I'm fine with your opinion.
Here's the argument for Branch:
Had Branch Rickey retired from baseball in 1942, before he ran the Dodgers, before he signed Jackie Robinson, his record as a general manager would still be enough to warrant consideration as the greatest GM in the game’s history. By that time he had already built one of history’s best organizations, winning six pennants and four World Series while completely revising baseball player development and instruction and inventing the farm system model that is still in place nine decades later. When you add in his Brooklyn years, both the building of one of baseball’s best and most iconic teams and his historic and courageous act to integrate the game, it is a relatively easy call.

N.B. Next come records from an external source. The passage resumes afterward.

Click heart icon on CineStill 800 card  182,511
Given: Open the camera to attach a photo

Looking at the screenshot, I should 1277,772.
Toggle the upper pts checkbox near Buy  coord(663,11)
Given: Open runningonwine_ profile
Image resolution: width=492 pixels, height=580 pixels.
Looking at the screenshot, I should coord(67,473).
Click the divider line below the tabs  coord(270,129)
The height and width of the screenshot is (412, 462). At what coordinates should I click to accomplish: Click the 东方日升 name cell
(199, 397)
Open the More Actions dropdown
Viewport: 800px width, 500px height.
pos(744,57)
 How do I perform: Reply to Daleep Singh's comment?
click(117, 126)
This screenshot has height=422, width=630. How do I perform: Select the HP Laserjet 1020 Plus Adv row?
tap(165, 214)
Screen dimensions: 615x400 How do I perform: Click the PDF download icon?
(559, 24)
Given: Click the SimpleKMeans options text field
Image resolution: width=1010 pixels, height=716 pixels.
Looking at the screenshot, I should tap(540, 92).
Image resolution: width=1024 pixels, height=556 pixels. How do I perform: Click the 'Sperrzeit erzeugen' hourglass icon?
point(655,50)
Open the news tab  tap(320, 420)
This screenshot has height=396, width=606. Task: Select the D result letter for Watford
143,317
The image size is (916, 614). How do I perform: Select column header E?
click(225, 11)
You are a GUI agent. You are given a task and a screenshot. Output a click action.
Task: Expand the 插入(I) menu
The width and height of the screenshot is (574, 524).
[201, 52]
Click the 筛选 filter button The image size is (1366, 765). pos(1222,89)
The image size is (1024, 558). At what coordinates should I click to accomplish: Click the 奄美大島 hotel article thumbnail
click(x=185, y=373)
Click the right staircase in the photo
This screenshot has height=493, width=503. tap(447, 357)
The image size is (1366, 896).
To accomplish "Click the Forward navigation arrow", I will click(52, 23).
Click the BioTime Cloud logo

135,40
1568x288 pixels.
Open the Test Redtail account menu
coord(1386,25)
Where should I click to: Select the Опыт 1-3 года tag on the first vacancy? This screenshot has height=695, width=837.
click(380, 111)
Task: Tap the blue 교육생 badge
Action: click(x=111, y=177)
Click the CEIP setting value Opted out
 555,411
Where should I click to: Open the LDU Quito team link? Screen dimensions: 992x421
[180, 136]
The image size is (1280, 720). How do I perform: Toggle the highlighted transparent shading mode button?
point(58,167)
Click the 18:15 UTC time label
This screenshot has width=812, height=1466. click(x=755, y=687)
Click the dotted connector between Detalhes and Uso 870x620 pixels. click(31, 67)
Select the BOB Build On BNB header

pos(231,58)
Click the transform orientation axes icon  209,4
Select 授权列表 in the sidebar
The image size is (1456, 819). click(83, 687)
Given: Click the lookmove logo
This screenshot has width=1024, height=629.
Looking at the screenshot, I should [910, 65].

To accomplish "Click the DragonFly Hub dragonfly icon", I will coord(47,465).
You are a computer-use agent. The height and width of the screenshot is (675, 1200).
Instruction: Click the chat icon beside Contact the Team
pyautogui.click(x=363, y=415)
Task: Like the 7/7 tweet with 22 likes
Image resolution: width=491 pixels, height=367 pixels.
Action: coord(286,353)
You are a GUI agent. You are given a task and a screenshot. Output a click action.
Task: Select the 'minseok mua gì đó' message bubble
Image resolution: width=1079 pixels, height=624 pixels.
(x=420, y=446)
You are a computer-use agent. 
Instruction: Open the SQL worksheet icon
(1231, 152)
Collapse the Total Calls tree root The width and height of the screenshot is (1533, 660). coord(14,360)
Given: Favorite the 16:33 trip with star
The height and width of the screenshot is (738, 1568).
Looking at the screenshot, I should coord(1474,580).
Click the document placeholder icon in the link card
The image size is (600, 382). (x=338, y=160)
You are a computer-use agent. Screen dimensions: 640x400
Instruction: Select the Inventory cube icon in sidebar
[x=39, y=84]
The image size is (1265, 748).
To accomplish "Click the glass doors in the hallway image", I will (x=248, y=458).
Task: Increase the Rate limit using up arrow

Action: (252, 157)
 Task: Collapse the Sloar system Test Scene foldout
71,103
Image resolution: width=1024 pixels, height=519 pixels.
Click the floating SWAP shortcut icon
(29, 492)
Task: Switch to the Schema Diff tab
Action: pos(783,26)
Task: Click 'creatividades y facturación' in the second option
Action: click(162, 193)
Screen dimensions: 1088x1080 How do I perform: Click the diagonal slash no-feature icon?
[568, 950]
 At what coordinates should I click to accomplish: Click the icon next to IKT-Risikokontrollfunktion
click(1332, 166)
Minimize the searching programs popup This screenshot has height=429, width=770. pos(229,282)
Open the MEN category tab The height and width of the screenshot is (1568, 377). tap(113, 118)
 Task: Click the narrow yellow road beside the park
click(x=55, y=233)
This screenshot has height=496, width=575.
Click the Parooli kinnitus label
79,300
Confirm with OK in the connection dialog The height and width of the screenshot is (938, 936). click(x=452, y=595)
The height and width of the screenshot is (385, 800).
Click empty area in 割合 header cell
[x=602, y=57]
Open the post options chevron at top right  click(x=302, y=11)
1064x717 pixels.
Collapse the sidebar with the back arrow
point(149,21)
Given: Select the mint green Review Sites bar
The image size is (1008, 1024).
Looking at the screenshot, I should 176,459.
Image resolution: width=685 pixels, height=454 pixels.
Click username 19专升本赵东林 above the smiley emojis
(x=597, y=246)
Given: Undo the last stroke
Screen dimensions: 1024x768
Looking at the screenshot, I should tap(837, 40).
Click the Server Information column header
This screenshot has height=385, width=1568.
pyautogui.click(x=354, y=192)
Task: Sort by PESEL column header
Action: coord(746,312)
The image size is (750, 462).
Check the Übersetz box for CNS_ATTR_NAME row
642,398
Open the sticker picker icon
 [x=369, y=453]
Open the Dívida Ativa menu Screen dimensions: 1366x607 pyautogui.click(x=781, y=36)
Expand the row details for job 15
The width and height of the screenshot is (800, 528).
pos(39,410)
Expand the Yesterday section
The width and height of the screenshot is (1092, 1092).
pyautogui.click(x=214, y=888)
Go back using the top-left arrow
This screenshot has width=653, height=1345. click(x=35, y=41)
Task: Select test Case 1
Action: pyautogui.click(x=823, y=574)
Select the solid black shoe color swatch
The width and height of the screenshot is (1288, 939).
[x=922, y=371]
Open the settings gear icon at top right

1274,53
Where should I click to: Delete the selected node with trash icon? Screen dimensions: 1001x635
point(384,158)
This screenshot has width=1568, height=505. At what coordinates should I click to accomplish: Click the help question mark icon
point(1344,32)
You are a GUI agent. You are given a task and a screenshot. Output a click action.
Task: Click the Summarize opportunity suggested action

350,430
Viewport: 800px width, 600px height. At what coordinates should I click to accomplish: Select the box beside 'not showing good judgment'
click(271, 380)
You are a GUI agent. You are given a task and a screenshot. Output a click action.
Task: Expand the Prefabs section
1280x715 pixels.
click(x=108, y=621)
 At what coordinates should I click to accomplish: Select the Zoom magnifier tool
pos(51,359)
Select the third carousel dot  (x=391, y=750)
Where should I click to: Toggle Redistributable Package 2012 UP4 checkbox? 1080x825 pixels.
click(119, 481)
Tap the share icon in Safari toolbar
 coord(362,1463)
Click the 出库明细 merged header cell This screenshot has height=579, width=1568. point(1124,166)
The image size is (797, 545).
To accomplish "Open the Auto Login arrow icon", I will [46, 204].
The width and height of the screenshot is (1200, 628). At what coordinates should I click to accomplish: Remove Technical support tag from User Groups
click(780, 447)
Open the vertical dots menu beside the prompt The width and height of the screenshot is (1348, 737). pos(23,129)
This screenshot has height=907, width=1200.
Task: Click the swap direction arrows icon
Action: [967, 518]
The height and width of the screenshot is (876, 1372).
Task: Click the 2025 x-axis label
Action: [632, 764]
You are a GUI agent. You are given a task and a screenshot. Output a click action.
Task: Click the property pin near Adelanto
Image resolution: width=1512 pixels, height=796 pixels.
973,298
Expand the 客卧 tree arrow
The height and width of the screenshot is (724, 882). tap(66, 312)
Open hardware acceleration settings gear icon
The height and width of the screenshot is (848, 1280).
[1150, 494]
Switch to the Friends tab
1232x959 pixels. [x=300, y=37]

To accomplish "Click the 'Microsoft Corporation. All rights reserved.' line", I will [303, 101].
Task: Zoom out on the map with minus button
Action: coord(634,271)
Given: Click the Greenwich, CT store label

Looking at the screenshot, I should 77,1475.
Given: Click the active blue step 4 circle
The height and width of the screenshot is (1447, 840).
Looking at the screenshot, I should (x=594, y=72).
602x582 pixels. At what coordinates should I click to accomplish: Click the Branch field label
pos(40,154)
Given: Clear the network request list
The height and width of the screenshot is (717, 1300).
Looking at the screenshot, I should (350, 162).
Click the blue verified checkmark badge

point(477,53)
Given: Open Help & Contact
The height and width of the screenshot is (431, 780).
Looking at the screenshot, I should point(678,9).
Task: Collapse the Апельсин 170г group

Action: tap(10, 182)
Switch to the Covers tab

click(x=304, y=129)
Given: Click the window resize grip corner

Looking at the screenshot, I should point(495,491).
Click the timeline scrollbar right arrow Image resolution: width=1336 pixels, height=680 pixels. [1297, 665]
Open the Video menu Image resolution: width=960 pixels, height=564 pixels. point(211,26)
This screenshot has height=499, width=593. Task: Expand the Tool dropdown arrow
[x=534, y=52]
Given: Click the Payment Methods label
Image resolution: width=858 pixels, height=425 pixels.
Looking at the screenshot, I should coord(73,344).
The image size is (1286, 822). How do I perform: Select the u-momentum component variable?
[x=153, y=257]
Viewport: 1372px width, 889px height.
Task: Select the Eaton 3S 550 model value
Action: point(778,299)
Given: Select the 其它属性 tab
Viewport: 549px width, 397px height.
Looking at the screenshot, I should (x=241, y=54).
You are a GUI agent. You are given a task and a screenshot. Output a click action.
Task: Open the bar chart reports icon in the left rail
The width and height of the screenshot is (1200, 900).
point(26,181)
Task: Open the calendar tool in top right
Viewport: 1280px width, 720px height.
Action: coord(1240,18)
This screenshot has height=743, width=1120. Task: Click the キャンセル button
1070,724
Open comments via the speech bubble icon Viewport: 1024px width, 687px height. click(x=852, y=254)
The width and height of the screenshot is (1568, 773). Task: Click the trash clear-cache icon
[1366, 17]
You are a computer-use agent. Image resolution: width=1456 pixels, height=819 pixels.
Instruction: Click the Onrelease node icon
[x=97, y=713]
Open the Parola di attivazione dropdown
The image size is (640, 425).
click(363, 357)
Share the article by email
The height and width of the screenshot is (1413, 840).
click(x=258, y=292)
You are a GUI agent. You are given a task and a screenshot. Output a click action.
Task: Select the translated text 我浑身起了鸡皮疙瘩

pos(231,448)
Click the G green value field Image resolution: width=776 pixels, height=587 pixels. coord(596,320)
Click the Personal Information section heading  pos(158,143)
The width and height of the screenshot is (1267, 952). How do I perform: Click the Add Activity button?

Branch Rickey first envisioned an organized “farm system” as a solution to the high cost of buying minor league players. A team could instead sign amateur players (for much less money) and then assume the cost of developing the players on teams under its control. Rickey became a legendary talent evaluator, able to make decisions quickly on players. Among other things, he valued speed and youth. No sentimentalist, he tried to trade players before they started to decline rather than after. With his huge farm system, he believed he could fill the holes created when he traded his veterans away.
From 1926 to 1946 the Cardinals won nine pennants and six World Series. Rickey did not have complete control of the club — Breadon hired and fired the managers, for example — and the relationship between the two men had become a bit strained by the early 1940s. When the Dodgers offered an ownership stake and more authority in October 1942, Rickey moved to Brooklyn. (Sound familiar?) Rickey could not do much with the war going on — all his players were in the service — but he worked on building his farm system to be ready. In 1943 alone the Dodgers signed Rex Barney, Duke Snider, Gil Hodges, and Ralph Branca. Over the next couple of years Brooklyn added Carl Erskine and Clem Labine, two other mainstays of Dodger teams to come.
The most important event of Rickey’s career, of course, was the signing of Jackie Robinson in October 1945. After losing a pennant playoff in 1946, the Dodgers won NL pennants in 1947 and 1949 and then lost in 1950 on the season’s final weekend. Unlike the prewar teams, by 1950 the Dodgers had several good players in their twenties and more on the way. In late 1950 Rickey began to sense that his position had weakened with his partners and decided to cash in his stake and take a job running the Pittsburgh Pirates. Walter O’Malley bought Rickey’s share and gained control of the club. The core of talent Rickey left behind won four more pennants and the 1955 World Series. The acolytes he left, including Buzzie Bavasi and Al Campanis, built on Rickey’s foundation to create and maintain baseball’s model organization for another four decades.